Parents of young children hold out on COVID vaccines
More than four in 10 parents of young children say they will definitely not vaccinate them against COVID-19, according to the Kaiser Family Foundation’s latest vaccine monitor survey.
The big picture: It’s the first measure of parents’ sentiment since the FDA in June authorized two COVID-19 vaccines for use in children from 6 months to 4 years old.
Findings: Only 7% of parents of children in that age range say they’ve already gotten them a vaccine.
- A quarter of respondents said they want to “wait and see” how it works in other young children, while one in eight said they would only get their child vaccinated if it were required for school or child care.
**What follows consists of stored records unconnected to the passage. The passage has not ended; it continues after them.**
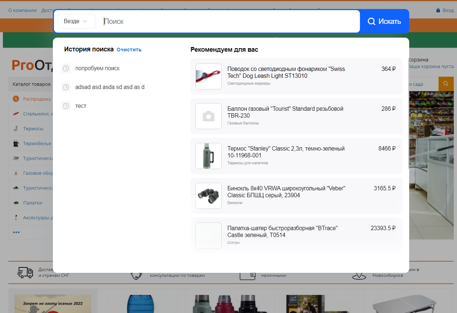This screenshot has width=457, height=313.
Task: Select the Tourist gas canister recommendation
Action: pyautogui.click(x=285, y=112)
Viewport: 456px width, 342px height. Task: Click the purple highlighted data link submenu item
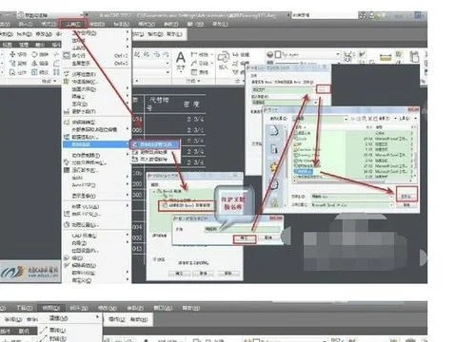pyautogui.click(x=155, y=144)
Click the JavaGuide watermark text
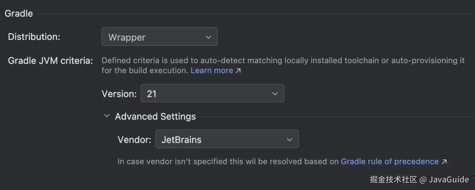 [x=448, y=180]
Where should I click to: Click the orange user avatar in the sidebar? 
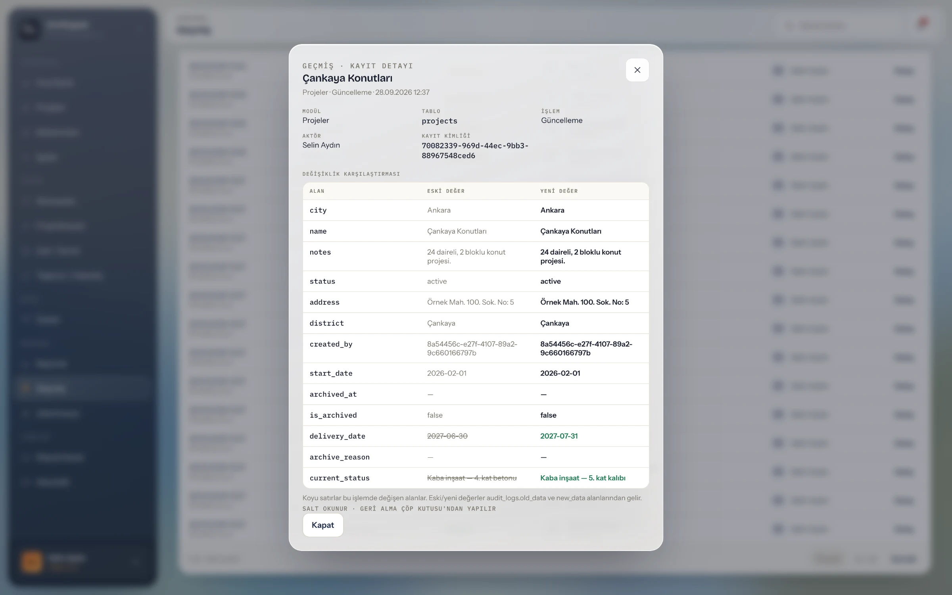click(32, 561)
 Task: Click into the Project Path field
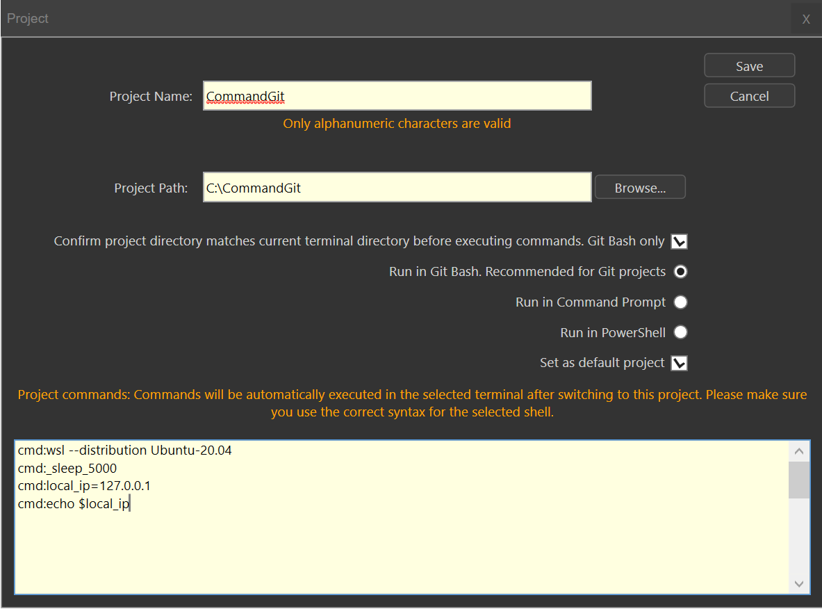click(x=397, y=188)
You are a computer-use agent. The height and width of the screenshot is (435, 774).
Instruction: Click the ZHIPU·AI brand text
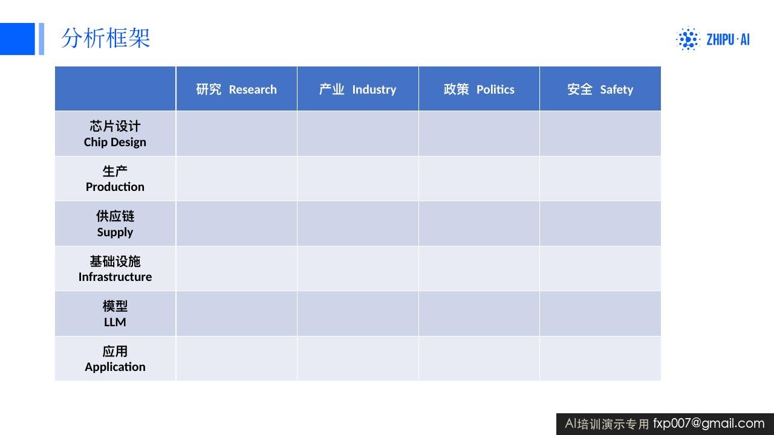click(727, 40)
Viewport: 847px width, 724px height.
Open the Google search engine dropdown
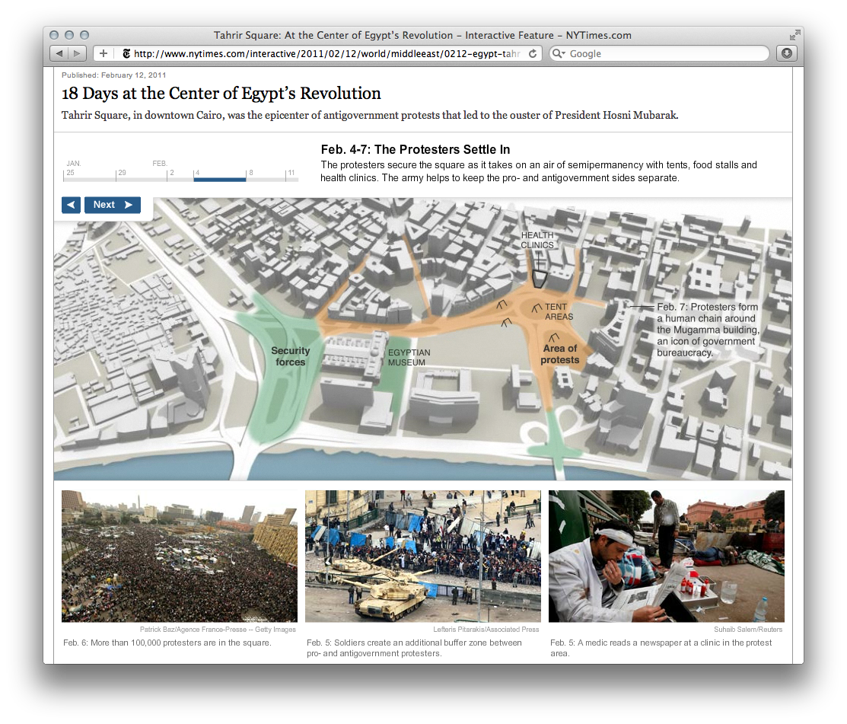click(x=559, y=53)
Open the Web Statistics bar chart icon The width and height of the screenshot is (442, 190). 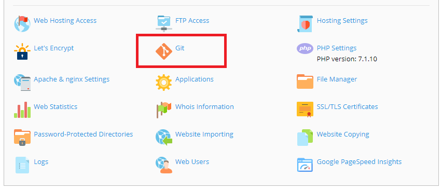(x=22, y=110)
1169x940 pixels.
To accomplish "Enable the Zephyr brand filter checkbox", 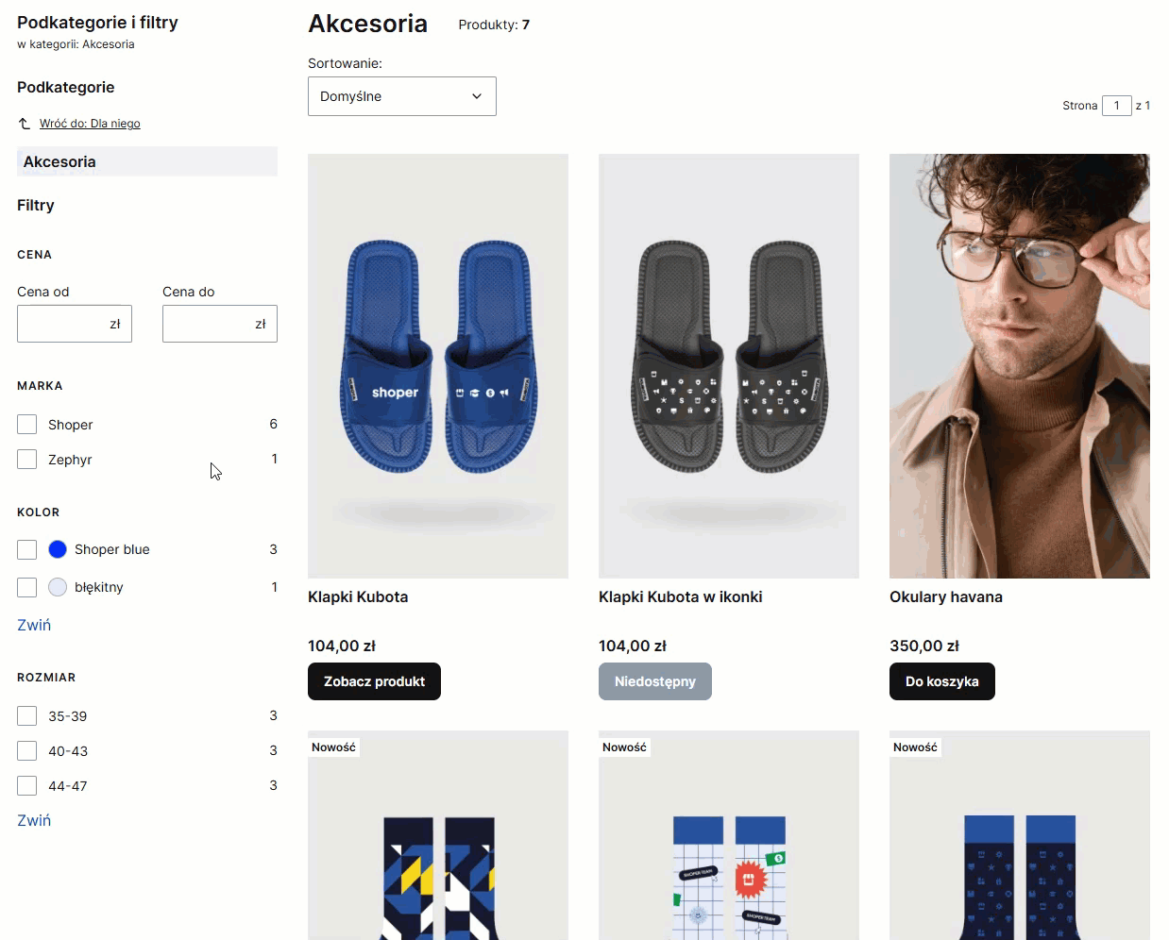I will tap(27, 460).
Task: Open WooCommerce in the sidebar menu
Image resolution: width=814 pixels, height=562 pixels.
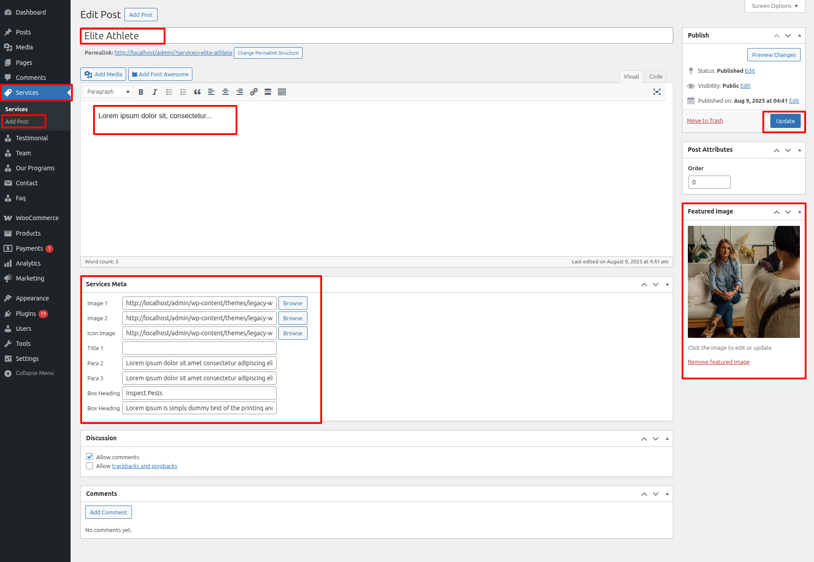Action: (37, 218)
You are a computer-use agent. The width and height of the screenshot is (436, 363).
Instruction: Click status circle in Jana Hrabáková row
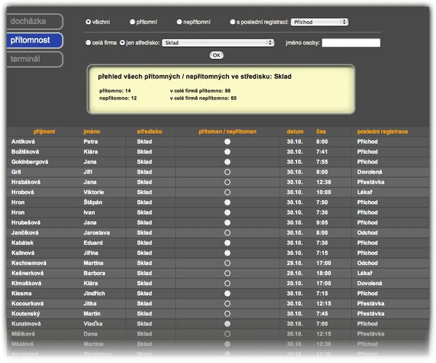227,182
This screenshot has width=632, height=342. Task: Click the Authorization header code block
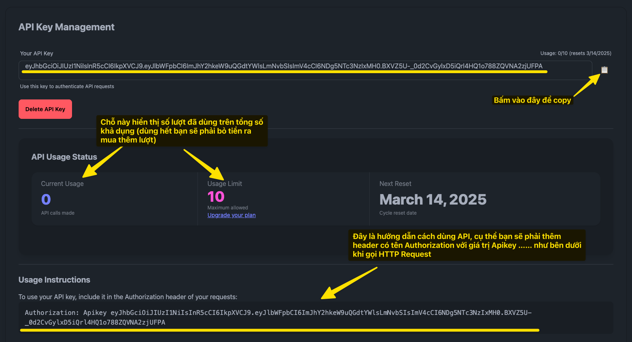click(x=278, y=317)
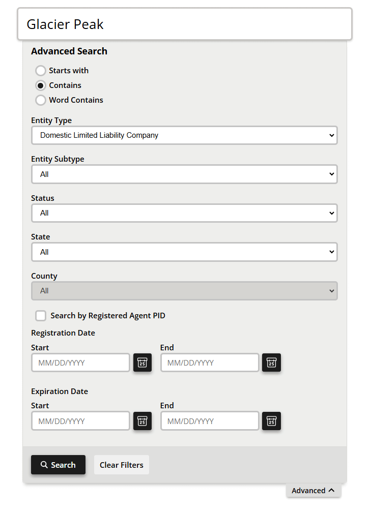371x512 pixels.
Task: Click the Registration Date End input
Action: point(210,363)
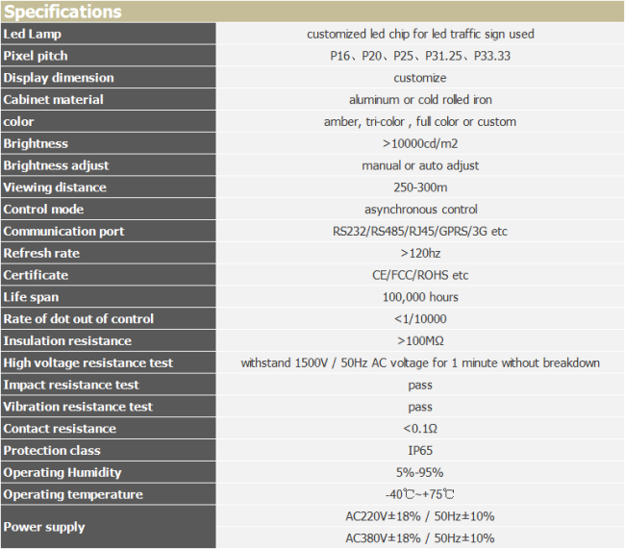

- 70% of parents surveyed said they haven’t spoken to their pediatrician or another health care provider about getting the vaccine for their child.
Go deeper: Large majorities of parents with unvaccinated children in the age range said they’re worried about serious side effects from the vaccine (81%), not enough is known about the vaccine’s long-term effects on children (81%) and the vaccine won’t protect their child from getting sick from the virus (70%).
- There’s a predictable partisan divide, with a larger share of parents who are or lean Democratic (15%) saying they’ve already gotten their newly eligible child vaccinated than parents who are or lean Republican (3%).
- Republican parents are three times as likely than Democratic parents to say they will “definitely not” get their child vaccinated (64% versus 21%).
- The survey of 1,847 adults was conducted between June 7 and 17.
Our thought bubble: The findings could be sobering to school officials weighing vaccine mandates for the coming academic year.